Schade ist allerdings, wie diese wichtige Neuerung eingeführt wurde: als Anlass­gesetzgebung, ohne Begutachtungsverfahren, ohne Einbindung von Expertinnen und Experten und auch in Kenntnis der Tatsache, dass die für diese Gewaltambulanzen notwendige Anzahl an Gerichtsmedizinerinnen und ‑medizinern gar nicht vorhanden ist.

Die Gewaltambulanzen sind mit einem minimalen Budget ausgestattet, das noch dazu in Wahrheit nur für die kommenden Monate gesichert ist. Es fehlt an einer flächendeckenden Versorgung, sodass in der Bevölkerung der Eindruck entstehen kann, dass es eine Ungleichbehandlung zwischen der Bevölke­rung im Osten und im Westen Österreichs gibt, was ja auch im Ausschuss schon thematisiert wurde.

Wenn die derzeit unterirdisch niedrige Verurteilungsrate durch die Einführung von Gewaltambulanzen verbessert werden kann, ist das natürlich gut, wichtig und richtig, aber dem Thema Gewalt an Frauen begegnet man nicht mit der Anhebung der Verurteilungsquote. Die Plattform Siolence – zusammengesetzt aus den Wörtern violence und silence – hat zuletzt aufgezeigt, dass in Österreich Hunderttausende Frauen im Stillen mit Gewalt leben. Sie werden gedemütigt, bedroht und so weiter, und zwar vom eigenen Partner, vom eigenen Vater, vom eigenen Opa, vom eigenen Bruder oder von einem Unbekannten. Die Opfer schweigen oft, weil sie sich genieren oder keinen Ausweg sehen, und die Gesellschaft schweigt viel zu oft, weil Gewalt gegen Frauen immer noch ein Tabuthema ist oder als solche gar nicht wahrgenommen wird.

Gewalt ist ein Kreislauf, der uns als Gesellschaft alle betrifft. Wie können wir als Gesellschaft der zunehmenden Gewalt gegen Frauen entgegenwirken? – Es braucht dazu nicht nur eine umfassende Strategie gegen Gewalt, klare Zu­ständigkeiten und ausreichende Budgets, sondern auch einen klaren Fahrplan für Männerprävention und viel mehr Aufklärung und Bewusstseinsar­beit in der Gesellschaft.

Feminismus ist Männersache. Ich habe diesen Satz hier im Bundesrat bereits von Kollegen Mertel gehört, der, glaube ich, Kollegen Schreuder zitiert hat. Feminismus muss tatsächlich Männersache werden. Warum? – Weil sich Feminismus für unsere ganze Gesellschaft lohnt. Wie Sie sicher wissen, ge­schätzte Kolleginnen und Kollegen, belegen Studien von McKinsey, WHO und UN übereinstimmend, dass Feminismus unsere Gesellschaft reicher, gesünder und friedlicher macht.

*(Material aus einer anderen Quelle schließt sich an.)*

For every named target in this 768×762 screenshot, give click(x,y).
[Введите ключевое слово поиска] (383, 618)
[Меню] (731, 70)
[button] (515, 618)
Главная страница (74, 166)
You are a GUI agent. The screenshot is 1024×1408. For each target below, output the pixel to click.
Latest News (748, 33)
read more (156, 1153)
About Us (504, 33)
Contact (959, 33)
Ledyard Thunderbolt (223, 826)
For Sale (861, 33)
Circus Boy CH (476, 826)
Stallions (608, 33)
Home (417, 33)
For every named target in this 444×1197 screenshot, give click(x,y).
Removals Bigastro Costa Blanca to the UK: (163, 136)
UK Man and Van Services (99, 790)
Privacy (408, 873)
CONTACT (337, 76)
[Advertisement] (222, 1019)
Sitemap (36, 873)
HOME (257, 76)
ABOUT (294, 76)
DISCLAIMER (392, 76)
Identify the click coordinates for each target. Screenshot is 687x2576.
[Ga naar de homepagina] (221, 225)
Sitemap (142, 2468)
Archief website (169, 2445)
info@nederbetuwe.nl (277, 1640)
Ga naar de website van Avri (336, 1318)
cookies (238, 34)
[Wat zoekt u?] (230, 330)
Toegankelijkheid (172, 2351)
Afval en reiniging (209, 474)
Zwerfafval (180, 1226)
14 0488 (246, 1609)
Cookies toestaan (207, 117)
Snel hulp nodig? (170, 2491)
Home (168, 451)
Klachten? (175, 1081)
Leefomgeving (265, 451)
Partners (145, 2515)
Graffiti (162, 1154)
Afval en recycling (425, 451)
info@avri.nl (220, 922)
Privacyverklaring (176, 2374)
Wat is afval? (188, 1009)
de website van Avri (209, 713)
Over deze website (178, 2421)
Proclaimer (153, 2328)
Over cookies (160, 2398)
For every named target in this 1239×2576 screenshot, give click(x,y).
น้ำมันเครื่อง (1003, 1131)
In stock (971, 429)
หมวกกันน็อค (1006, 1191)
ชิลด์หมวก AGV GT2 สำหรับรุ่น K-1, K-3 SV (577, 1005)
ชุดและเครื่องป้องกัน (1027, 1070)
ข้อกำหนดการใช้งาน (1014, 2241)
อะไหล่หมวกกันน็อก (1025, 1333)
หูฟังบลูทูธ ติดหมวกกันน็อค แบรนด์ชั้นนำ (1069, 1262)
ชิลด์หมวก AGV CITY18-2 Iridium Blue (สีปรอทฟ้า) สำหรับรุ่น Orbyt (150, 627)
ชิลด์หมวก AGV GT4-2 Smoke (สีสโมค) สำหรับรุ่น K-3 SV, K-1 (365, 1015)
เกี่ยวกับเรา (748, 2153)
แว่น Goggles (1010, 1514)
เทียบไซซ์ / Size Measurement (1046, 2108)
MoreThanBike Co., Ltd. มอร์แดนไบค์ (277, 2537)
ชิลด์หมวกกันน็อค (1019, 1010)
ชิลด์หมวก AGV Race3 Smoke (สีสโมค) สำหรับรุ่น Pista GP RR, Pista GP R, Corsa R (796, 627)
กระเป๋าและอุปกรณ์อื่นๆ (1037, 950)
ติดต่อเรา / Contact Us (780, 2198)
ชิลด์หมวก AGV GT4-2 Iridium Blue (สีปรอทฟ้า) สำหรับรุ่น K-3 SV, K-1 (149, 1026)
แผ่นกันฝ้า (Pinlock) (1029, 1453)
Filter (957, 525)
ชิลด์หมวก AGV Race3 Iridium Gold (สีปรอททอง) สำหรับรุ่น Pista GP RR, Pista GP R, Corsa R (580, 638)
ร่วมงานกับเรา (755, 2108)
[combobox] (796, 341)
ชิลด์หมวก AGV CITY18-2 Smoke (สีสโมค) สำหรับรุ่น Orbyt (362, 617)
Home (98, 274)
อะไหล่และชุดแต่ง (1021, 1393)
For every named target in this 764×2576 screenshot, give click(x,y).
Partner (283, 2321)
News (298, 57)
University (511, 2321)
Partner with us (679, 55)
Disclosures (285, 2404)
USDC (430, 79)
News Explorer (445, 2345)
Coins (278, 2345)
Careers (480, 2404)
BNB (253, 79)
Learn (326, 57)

Damit wir als Gesellschaft zu einer gleichberechtigten Gesellschaft wer­den, muss aber zuerst das Bewusstsein dafür, was Gewalt an Frauen schon alles ist, geschärft werden. Gewalt an Frauen endet vielleicht in den Gewalt­ambulanzen, aber sie fängt schon viel früher an: bei Beleidigungen, Erniedrigun­gen, Demütigungen.

Deshalb ist es zum Beispiel auch wichtig, dass wir Bundesrätinnen und Bundesräte hier im Saal mit gutem Beispiel vorangehen. Insbesondere: Wenn Ministerinnen anwesend sind, dürfen diese zwar in der Sache hart kritisiert werden – das ist klar –, aber sie dürfen nicht mehr durch die Abwertung zum Beispiel ihres optischen Erscheinungsbildes beleidigt werden. (Beifall bei Bundesrät:innen von ÖVP und Grünen.) Auch wenn wir hier strafrechtliche Im­munität genießen: Das darf es nicht mehr geben.

Wohin müssen wir als Gesellschaft uns also entwickeln? – Der Gentleman – übersetzt: der sanfte Mann – 2.0 oder der Ehrenmann, wie die Jugend sagt, 2.0 muss ohne Wenn und Aber für uns Frauen einstehen. Er muss zum Wohle unserer ganzen Gesellschaft aufstehen, wenn er Gewalt an Frauen in welcher Form auch immer erkennt. Wir Frauen müssen auch aufstehen, wenn wir Gewalt an Frauen in welcher Form auch immer erkennen. Wir dürfen nicht weiter schweigen, denn wer schweigt, spielt mit.

Die geplanten Gewaltambulanzen sind daher ein sehr guter, überfälliger Schritt in die richtige Richtung und werden von uns NEOS unterstützt.

Schade ist, dass dieses wichtige Gesetz tatsächlich vorerst nur eines ist: der erste Schritt in die richtige Richtung. – Danke. (Beifall bei Bundesrät:innen von ÖVP und Grünen sowie des Bundesrates Mertel.)